UN Sustainable Development Goals need overhaul of global financing mechanisms
THE principle that no country should be left behind in the pursuit of sustainability and prosperity is noble. It was explicitly adopted by the United Nations (UN) when it conceived the Sustainable Development Goals (SDGs), launched in 2016. While not legally binding, countries undertook to mobilise efforts to address poverty, alleviate inequality and tackle climate change – setting a target to achieve these by 2030. This year marks the halfway point to the target, and the progress – as an update in the run-up to the just-concluded SDG Summit indicates – has been disappointing at best and abysmal at worst.
The SDG report does not mince words. At halftime, the SDGs are in “deep trouble”; more than half the world is being left behind. On more than half of the targets, progress is “weak and insufficient”. On 30 per cent of the targets, the pace has stalled or gone into reverse. At the SDG Summit this week, UN Secretary-General Antonio Guterres said the SDGs need a “global rescue plan”. “Instead of leaving no one behind, we risk leaving the SDGs behind.”
The culprits for the dismal situation are evidently clear and intertwined. One is Covid-19, which left deep impacts on many goals, including poverty reduction, quality education and public health. For instance, pre-pandemic, the percentage of people living in extreme poverty had fallen from 10.8 per cent in 2015 to 8.4 per cent in 2019. But in 2020, populations in extreme poverty rose to 724 million, reversing about three years of progress. On the education front, of 104 countries studied, four out of five reported learning losses due to school closures.
As for global hunger, the world is back at hunger levels of 2005. About 2.4 billion people were moderately or severely impacted by the inadequacy of food. This is over 390 million more people than in 2019. Then, there is the goal of climate action where time is running out. Vulnerable communities are disproportionately affected by intensifying climate disasters, despite accounting for a fraction of emissions.

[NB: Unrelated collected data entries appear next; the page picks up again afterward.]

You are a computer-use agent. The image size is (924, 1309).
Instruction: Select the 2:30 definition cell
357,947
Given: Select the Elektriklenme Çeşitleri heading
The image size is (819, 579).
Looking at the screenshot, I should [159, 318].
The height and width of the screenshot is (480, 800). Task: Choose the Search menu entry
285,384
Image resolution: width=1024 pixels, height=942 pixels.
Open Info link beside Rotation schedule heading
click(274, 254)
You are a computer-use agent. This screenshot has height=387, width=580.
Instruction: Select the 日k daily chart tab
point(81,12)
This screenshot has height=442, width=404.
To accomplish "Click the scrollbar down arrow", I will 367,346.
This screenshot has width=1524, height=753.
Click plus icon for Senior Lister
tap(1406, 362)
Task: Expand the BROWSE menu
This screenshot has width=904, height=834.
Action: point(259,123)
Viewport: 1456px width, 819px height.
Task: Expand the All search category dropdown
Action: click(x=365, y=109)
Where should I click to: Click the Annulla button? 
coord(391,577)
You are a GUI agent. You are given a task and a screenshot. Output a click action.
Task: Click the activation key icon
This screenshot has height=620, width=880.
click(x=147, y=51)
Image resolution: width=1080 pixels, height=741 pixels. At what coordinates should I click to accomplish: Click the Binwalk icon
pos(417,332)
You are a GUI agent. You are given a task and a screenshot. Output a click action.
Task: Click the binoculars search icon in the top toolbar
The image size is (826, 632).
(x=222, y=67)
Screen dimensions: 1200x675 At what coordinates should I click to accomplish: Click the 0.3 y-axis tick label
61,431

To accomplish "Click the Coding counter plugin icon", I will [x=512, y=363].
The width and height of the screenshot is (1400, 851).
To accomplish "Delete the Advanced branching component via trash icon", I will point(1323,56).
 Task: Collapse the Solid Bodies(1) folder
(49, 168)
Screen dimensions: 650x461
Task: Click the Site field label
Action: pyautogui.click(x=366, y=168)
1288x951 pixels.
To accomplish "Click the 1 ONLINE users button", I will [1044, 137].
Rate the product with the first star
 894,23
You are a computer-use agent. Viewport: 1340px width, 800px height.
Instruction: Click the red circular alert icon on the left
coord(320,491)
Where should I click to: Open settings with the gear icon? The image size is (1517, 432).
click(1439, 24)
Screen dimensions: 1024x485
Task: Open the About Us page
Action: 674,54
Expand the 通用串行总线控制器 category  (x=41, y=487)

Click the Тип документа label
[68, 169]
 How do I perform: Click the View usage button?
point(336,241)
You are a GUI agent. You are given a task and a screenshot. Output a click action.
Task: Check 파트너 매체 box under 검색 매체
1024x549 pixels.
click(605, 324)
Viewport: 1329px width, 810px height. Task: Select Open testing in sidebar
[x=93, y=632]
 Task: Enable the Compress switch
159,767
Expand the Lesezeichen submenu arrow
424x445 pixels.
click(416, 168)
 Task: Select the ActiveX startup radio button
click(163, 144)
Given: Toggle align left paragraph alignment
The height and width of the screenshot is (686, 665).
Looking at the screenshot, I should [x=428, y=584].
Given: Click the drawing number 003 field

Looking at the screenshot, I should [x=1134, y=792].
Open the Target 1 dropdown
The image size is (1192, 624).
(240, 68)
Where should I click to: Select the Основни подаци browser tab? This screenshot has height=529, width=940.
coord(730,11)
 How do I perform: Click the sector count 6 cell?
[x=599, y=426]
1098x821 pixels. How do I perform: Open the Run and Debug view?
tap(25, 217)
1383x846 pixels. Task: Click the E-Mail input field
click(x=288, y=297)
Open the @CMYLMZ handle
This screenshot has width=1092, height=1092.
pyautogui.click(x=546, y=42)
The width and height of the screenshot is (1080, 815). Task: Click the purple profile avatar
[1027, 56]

The sticking point in this litany is the inadequate and antiquated nature of the current financial architecture, which fails to keep up with the SDGs’ financing needs, estimated at US$4 trillion a year. The system today is rife with inequities. A case in point is the International Monetary Fund’s system of special drawing rights (SDRs) to provide liquidity to countries. Based on current quotas, developed countries received 66 per cent of the US$650 billion in SDRs allocated in 2021. Africa received 5.2 per cent, and the least developed countries, just 2.5 per cent.
Calls for a reform of multilateral development banks and international financial institutions – to align spending with climate goals – are not new. Last year’s climate change conference (COP27) called for the establishment of a “loss and damage” fund to assist the most vulnerable countries. The UN has also initiated the “SDG Stimulus” with the aim of scaling up financing for SDGs by ramping up affordable long-term financing from the multilateral development banks. These issues will surely be on the table at COP28 in November. There is no time to waste.